Work instruction: Below are some records. Copy every line in them that holds "pixels".

☆ ☆ ☆ ☆ ☆

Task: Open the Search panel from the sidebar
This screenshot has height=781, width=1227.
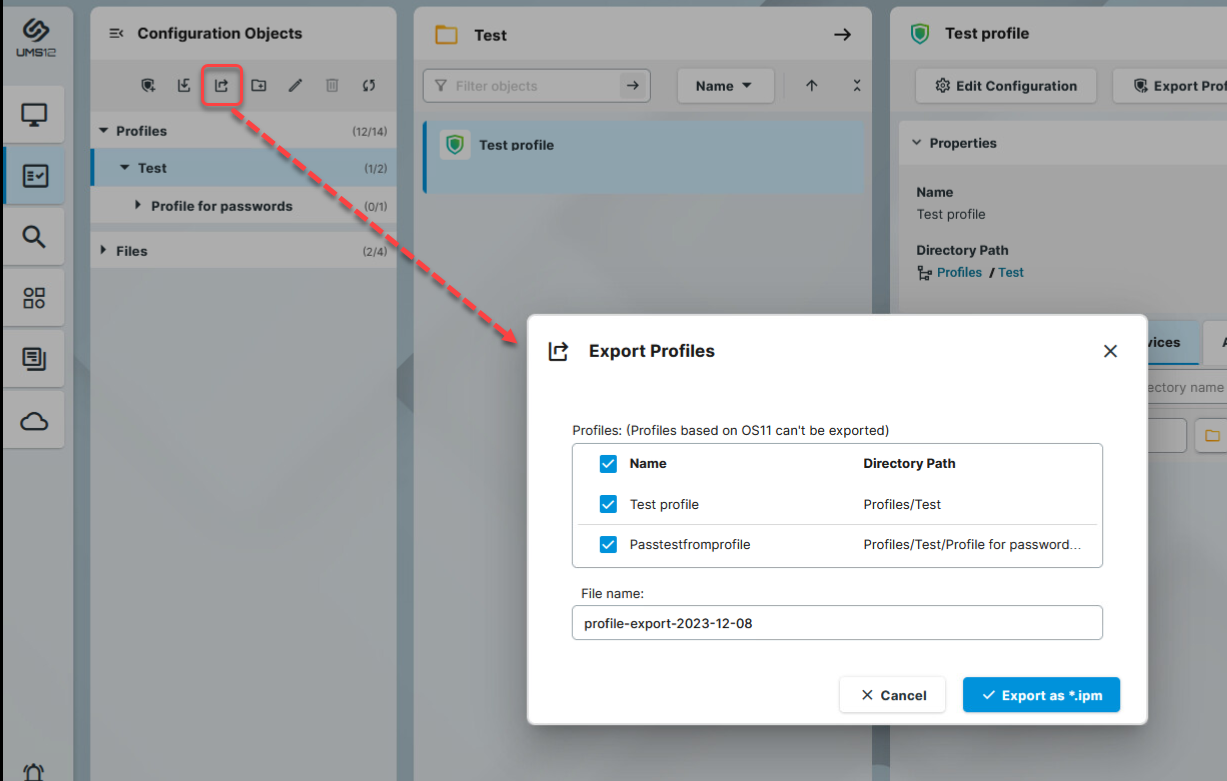Action: [37, 236]
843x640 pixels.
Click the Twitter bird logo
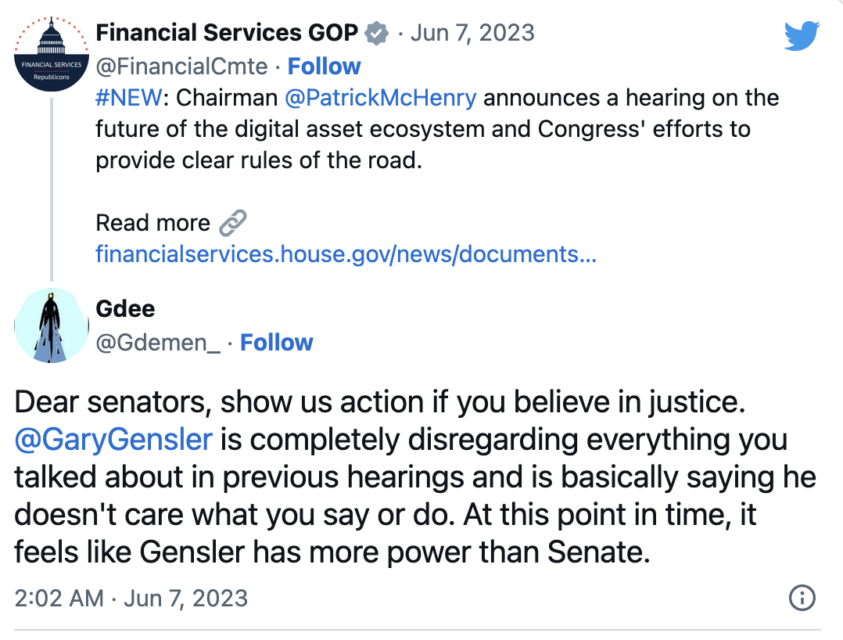coord(801,35)
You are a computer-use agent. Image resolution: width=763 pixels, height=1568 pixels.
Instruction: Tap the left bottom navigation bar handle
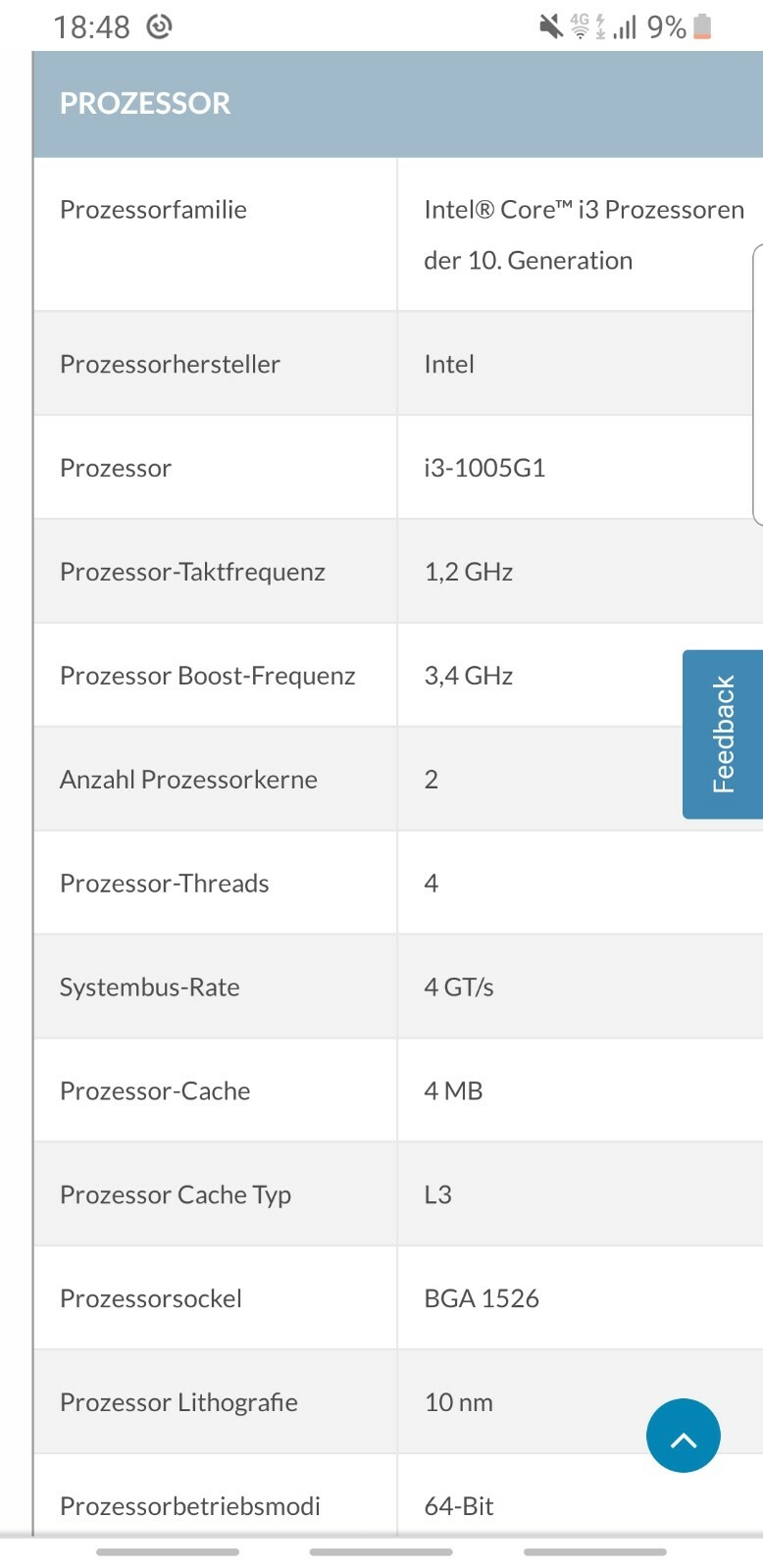pos(168,1552)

☆ ☆ ☆ ☆ ☆

Expected output:
843x640 pixels.
You are a computer-use agent. Image resolution: width=763 pixels, height=1568 pixels.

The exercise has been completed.